KDE/Linux usage at a control station for a particle accelerator at Adlershof Technology Park, Germany, for reference (by 25years of KDE)3

Back to the point The point of that story is this: GNOME, KDE, RHEL, Debian or Ubuntu: They all do not matter if the necessary applications are not available for them. And as soon as they are, the easiest-to-use solution wins. There are many facets of easiest : In many cases this is RHEL due to Red Hat support contracts being available, in many other cases it is Ubuntu due to its mindshare and ease of use. KDE Plasma is also frequently seen, as it is perceived a bit easier to onboard Windows users with it (among other benefits). Ultimately, it comes down to applications and 3rd-party support though. Here s a dirty secret: In many cases, porting an application to Linux is not that difficult. The thing that companies (and FLOSS projects too!) struggle with and will calculate the merits of carefully in advance is whether it is worth the support cost as well as continuous QA/testing. Their staff will have to do all of that work, and they could spend that time on other tasks after all. So if they learn that porting to Linux not only means added testing and support, but also means to choose between the legacy X11 display server that allows for 1:1 porting from Windows or the new Wayland compositors that do not support the same features they need, they will quickly consider it not worth the effort at all. I have seen this happen. Of course many apps use a cross-platform toolkit like Qt, which greatly simplifies porting. But this just moves the issue one layer down, as now the toolkit needs to abstract Windows, macOS and Wayland. And Wayland does not contain features to do certain things or does them very differently from e.g. Windows, so toolkits have no way to actually implement the existing functionality in a way that works on all platforms. So in Qt s documentation you will often find texts like works everywhere except for on Wayland compositors or mobile 4. Many missing bits or altered behavior are just papercuts, but those add up. And if users will have a worse experience, this will translate to more support work, or people not wanting to use the software on the respective platform.

What s missing?

Window positioning SDI applications with multiple windows are very popular in the scientific world. For data acquisition (for example with microscopes) we often have one monitor with control elements and one larger one with the recorded image. There is also other configurations where multiple signal modalities are acquired, and the experimenter aligns windows exactly in the way they want and expects the layout to be stored and to be loaded upon reopening the application. Even in the image from Adlershof Technology Park above you can see this style of UI design, at mega-scale. Being able to pop-out elements as windows from a single-window application to move them around freely is another frequently used paradigm, and immensely useful with these complex apps. It is important to note that this is not a legacy design, but in many cases an intentional choice these kinds of apps work incredibly well on larger screens or many screens and are very flexible (you can have any window configuration you want, and switch between them using the (usually) great window management abilities of your desktop). Of course, these apps will work terribly on tablets and small form factors, but that is not the purpose they were designed for and nobody would use them that way. I assumed for sure these features would be implemented at some point, but when it became clear that that would not happen, I created the ext-placement protocol which had some good discussion but was ultimately rejected from the xdg namespace. I then tried another solution based on feedback, which turned out not to work for most apps, and now proposed xdg-placement (v2) in an attempt to maybe still get some protocol done that we can agree on, exploring more options before pushing the existing protocol for inclusion into the ext Wayland protocol namespace. Meanwhile though, we can not port any application that needs this feature, while at the same time we are switching desktops and distributions to Wayland by default.

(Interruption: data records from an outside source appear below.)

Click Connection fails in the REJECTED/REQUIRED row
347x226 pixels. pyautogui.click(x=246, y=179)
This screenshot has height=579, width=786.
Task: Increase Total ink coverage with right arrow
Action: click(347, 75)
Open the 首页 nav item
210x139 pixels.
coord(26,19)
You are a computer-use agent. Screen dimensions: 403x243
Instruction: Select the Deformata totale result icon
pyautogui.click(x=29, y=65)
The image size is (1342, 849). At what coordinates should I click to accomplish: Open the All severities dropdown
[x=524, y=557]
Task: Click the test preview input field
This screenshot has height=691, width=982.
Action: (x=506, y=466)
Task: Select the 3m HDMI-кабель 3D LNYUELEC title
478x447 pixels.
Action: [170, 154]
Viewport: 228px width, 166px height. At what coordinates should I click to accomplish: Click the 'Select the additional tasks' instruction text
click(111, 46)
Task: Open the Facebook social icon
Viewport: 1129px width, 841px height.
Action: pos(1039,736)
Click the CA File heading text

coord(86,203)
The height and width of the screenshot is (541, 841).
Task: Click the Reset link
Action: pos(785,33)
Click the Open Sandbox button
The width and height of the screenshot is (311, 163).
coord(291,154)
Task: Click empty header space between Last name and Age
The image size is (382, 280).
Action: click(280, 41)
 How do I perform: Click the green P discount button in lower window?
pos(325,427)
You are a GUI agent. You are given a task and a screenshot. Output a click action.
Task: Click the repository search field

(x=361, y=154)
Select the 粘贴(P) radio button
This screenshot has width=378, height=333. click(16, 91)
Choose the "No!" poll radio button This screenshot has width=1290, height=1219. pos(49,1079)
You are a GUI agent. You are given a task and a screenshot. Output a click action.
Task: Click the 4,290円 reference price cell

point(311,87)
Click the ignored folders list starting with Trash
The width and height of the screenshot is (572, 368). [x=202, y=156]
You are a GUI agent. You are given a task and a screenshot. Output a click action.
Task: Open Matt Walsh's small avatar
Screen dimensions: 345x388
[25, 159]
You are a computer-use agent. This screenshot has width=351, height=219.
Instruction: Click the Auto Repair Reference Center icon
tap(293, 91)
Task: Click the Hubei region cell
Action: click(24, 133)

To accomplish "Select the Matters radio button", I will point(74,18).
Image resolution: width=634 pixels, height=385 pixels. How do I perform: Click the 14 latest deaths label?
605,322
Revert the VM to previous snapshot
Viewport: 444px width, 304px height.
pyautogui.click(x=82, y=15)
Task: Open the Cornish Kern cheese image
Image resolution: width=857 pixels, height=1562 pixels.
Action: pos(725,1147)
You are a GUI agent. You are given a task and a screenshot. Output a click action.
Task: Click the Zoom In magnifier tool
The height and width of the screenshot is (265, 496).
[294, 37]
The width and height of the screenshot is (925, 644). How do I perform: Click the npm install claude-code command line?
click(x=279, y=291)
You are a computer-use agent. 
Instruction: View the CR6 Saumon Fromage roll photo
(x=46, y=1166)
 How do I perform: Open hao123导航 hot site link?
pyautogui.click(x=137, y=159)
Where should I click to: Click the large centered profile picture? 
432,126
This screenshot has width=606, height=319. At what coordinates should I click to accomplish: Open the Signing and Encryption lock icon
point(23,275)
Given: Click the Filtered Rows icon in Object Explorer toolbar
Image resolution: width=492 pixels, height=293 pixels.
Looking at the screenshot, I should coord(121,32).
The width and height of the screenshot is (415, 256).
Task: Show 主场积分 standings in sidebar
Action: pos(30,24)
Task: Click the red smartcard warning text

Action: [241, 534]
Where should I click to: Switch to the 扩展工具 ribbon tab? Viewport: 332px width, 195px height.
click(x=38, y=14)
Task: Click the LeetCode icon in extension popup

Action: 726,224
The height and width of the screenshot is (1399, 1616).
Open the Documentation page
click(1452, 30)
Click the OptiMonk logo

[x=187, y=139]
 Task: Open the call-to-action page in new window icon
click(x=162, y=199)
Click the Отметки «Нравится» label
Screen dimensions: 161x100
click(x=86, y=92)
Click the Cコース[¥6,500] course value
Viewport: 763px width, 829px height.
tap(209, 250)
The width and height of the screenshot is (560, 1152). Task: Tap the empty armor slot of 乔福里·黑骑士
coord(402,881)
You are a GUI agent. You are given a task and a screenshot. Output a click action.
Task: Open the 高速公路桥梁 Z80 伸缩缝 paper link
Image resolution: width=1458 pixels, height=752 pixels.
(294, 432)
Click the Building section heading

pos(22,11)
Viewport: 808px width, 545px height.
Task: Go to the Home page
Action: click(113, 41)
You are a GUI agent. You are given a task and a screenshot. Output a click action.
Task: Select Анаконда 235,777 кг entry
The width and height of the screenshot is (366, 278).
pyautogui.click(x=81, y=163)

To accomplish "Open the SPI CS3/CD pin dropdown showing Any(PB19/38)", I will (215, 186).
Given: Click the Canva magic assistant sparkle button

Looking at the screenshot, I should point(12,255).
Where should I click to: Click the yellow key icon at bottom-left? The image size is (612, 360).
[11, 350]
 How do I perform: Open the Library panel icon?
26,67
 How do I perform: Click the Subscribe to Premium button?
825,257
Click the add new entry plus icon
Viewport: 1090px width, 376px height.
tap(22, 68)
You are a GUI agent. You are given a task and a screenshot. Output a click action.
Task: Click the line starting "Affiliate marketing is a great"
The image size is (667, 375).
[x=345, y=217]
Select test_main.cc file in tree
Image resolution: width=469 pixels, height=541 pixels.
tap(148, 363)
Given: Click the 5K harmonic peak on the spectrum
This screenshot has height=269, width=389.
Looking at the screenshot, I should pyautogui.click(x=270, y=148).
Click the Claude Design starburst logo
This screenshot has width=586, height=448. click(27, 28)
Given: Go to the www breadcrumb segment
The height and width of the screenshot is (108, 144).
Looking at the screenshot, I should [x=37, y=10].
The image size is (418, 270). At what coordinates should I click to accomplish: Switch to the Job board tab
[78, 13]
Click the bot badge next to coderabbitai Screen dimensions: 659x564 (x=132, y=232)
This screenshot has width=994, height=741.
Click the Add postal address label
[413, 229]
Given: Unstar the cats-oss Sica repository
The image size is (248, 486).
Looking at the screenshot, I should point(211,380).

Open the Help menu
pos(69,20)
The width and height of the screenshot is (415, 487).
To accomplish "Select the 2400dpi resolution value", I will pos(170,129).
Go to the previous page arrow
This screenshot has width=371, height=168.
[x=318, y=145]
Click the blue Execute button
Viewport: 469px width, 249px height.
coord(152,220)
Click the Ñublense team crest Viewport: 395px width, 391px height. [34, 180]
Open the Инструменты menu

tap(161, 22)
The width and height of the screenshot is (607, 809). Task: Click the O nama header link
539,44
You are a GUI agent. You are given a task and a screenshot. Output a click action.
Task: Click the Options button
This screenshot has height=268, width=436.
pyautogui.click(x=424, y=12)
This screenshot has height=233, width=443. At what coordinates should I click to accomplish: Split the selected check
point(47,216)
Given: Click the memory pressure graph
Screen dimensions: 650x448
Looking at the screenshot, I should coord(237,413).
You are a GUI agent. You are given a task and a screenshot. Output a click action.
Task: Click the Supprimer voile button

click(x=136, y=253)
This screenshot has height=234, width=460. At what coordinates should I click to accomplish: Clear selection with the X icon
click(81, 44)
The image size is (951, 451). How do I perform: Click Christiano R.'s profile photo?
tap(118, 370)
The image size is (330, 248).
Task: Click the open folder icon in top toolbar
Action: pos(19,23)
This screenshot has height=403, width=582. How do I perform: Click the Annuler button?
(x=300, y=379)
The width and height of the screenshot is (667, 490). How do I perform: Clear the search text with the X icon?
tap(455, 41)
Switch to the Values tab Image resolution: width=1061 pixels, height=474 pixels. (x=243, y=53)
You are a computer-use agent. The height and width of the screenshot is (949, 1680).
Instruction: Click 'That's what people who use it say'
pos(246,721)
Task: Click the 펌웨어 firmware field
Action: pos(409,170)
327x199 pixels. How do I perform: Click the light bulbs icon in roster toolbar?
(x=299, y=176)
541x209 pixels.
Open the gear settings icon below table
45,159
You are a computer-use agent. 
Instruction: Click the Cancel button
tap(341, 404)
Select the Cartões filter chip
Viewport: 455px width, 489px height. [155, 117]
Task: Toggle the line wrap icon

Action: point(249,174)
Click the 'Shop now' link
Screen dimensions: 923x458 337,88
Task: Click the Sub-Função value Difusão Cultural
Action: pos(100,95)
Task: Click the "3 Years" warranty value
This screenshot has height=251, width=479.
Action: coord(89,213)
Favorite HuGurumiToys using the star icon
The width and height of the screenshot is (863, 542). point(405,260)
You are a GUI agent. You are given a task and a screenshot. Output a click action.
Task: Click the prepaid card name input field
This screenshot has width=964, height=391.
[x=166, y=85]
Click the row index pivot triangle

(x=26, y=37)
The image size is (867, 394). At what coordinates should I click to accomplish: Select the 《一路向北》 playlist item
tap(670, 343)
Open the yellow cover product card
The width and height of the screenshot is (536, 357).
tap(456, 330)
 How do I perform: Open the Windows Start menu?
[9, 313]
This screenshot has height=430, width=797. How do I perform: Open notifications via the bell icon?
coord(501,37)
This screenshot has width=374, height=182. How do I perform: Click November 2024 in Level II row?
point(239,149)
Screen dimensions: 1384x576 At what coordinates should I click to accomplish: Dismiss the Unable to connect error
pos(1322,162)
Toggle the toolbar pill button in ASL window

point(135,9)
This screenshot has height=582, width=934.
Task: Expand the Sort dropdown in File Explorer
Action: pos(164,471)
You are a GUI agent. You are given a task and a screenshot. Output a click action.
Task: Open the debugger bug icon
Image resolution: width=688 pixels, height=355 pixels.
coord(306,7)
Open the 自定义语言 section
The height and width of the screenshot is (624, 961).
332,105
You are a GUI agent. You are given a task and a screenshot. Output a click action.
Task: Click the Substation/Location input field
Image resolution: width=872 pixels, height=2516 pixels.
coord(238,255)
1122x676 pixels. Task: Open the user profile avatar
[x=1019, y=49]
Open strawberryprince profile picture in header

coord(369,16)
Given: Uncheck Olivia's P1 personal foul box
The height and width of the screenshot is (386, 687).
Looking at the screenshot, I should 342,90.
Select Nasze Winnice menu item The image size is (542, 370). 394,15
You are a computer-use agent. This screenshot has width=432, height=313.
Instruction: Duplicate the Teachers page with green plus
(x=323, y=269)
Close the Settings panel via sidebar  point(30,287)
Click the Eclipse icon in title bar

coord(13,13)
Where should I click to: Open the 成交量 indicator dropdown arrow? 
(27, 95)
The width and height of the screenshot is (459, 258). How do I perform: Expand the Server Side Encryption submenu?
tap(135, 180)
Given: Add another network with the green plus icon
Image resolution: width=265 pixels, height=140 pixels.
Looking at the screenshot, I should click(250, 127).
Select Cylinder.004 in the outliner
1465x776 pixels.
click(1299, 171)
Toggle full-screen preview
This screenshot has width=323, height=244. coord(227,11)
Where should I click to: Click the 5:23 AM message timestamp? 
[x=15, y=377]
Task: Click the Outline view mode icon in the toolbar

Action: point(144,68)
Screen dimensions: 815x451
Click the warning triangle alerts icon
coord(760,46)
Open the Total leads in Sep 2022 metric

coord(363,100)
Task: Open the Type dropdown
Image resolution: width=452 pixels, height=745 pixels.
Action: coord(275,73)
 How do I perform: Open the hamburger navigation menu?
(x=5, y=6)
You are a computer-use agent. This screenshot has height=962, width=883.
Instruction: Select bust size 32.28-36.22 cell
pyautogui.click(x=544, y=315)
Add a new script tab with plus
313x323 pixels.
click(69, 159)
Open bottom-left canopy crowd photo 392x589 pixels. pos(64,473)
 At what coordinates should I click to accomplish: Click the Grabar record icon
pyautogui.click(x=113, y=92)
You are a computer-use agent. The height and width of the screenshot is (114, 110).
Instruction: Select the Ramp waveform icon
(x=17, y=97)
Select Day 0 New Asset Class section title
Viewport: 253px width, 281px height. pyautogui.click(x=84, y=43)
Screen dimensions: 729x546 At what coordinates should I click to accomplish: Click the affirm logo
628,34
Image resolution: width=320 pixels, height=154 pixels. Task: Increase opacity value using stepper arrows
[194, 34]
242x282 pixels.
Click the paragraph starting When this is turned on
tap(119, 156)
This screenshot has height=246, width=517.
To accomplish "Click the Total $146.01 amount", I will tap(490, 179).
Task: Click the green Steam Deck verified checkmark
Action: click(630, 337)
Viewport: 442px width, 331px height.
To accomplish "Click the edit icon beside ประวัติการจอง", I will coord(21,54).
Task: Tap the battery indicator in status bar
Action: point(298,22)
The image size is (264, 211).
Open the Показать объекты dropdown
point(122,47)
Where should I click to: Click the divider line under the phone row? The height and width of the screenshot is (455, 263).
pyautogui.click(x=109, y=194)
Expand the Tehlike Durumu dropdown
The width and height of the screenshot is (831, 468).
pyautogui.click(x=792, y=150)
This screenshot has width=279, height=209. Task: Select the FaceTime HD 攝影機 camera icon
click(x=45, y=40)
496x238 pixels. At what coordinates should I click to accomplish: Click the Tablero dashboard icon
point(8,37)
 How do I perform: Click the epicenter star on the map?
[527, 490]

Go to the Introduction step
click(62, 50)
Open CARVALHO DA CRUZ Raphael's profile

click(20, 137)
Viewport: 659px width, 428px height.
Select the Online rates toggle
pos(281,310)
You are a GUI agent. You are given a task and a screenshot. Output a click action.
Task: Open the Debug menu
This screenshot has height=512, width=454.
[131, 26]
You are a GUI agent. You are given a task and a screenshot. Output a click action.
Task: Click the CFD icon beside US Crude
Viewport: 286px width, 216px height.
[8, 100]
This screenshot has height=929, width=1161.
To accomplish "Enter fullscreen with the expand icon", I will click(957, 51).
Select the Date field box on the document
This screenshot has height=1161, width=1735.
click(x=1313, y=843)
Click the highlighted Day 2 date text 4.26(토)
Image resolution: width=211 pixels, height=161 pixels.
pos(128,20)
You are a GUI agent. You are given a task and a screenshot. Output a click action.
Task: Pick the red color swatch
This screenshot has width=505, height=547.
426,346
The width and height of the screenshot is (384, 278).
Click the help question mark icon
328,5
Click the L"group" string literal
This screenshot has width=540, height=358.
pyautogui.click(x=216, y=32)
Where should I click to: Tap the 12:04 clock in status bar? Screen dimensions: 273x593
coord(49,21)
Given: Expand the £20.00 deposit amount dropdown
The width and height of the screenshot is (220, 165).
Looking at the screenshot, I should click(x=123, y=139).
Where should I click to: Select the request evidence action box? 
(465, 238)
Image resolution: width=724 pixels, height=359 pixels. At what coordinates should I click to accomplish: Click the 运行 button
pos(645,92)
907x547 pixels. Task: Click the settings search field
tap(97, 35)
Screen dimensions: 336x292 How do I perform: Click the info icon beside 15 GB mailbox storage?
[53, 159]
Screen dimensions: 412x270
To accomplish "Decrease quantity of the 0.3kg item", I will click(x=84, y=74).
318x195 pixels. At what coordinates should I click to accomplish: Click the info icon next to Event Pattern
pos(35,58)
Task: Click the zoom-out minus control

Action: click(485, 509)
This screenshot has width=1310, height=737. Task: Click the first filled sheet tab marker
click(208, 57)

Window position restoration Similarly, a protocol to save & restore window positions was already proposed in 2018, 6 years ago now, but it has still not been agreed upon, and may not even help multiwindow apps in its current form. The absence of this protocol means that applications can not restore their former window positions, and the user has to move them to their previous place again and again. Meanwhile, toolkits can not adopt these protocols and applications can not use them and can not be ported to Wayland without introducing papercuts.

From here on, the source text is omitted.